The American Civil Liberties Union (ACLU) and Stroock & Stroock & Lavan LLP joined together to file a lawsuit on Thursday against US Secretary of Education Betsy DeVos over new regulations regarding the handling of sexual harassment and assault on college campuses.
The Department’s new regulations offer further definitions for what conduct constitutes sexual harassment under Title IX, clarifying conditions requiring the complaint’s recipient to respond to allegations and how that complaint should be filed, and “[e]stablish procedural due process protections that must be incorporated into a recipient’s grievance process to ensure a fair and reliable factual determination when a recipient investigates and adjudicates a formal complaint of sexual harassment.”

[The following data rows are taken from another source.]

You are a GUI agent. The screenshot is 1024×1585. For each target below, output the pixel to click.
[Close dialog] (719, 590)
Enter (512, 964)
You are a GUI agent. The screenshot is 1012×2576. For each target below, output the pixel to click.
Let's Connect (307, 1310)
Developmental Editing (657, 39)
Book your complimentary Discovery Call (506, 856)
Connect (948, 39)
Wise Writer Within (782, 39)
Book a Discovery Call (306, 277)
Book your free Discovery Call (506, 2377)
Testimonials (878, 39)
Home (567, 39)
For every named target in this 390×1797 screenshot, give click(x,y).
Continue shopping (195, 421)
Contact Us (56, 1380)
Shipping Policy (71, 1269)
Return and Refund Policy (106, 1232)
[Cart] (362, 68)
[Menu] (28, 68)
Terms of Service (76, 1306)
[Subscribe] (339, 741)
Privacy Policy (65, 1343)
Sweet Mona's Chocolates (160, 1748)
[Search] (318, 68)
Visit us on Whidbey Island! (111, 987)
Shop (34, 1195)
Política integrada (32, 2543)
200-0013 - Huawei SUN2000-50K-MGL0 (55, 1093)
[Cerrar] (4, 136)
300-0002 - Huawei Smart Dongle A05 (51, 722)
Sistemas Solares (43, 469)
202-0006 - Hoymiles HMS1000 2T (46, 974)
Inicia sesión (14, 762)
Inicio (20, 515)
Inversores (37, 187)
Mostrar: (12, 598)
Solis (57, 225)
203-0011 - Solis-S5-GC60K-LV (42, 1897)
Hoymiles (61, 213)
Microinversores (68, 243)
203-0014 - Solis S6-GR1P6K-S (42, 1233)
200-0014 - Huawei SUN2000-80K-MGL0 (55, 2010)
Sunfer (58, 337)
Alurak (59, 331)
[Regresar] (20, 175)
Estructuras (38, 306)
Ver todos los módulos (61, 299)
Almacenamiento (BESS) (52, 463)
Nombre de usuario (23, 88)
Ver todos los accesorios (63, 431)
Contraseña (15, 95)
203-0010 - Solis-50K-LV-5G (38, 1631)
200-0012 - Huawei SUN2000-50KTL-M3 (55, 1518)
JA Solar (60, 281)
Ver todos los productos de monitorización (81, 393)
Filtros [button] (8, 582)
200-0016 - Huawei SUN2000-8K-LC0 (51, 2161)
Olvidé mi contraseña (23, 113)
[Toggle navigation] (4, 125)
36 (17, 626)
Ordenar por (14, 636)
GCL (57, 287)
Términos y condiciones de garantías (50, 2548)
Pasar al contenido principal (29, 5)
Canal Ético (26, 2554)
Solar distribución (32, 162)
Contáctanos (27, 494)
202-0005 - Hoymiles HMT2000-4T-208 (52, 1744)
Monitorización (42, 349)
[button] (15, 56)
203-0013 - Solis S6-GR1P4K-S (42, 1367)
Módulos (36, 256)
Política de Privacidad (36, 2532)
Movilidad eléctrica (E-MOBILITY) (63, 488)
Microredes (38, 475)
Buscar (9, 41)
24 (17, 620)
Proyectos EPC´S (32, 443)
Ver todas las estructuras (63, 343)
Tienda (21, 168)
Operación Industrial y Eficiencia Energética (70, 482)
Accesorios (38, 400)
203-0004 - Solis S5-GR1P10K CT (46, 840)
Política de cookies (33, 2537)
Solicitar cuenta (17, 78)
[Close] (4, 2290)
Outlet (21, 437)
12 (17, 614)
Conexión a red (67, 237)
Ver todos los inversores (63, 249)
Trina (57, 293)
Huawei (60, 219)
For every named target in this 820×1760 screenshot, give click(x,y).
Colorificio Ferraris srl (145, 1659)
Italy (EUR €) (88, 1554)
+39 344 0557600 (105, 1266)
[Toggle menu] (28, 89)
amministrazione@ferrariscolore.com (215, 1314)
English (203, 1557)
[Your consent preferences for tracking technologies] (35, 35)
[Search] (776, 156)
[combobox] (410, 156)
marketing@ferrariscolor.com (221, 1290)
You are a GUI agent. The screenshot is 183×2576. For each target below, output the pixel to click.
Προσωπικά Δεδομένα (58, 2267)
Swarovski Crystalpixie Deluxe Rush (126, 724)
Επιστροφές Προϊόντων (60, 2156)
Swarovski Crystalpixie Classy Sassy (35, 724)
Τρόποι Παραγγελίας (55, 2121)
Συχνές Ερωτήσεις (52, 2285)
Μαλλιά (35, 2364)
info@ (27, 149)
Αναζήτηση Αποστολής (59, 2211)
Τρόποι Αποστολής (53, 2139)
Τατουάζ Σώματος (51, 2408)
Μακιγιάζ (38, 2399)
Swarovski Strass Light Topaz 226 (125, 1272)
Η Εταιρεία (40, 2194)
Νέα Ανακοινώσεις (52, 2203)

The suit is being filed on behalf of various advocacy groups that focus on supporting students that have been sexually harassed or assaulted so they can continue their education. Some of the particular provisions of the regulations that the ACLU is challenging include reducing the kinds of situations that previously constituted sexual harassment, directing “schools to ignore many Title IX reports of sexual harassment and assault that occur off campus or during study abroad, including in students’ homes.” The suit also claims that the regulations are problematic because they impose requirements that the complaint be filed with a precise individual or it will not be investigated, and they allow or require schools “to use a higher standard of proof for reports of sexual harassment and assault than is required for other harassment proceedings.”
The new regulations were published on May 6 and are set to go into effect on August 14, 2020.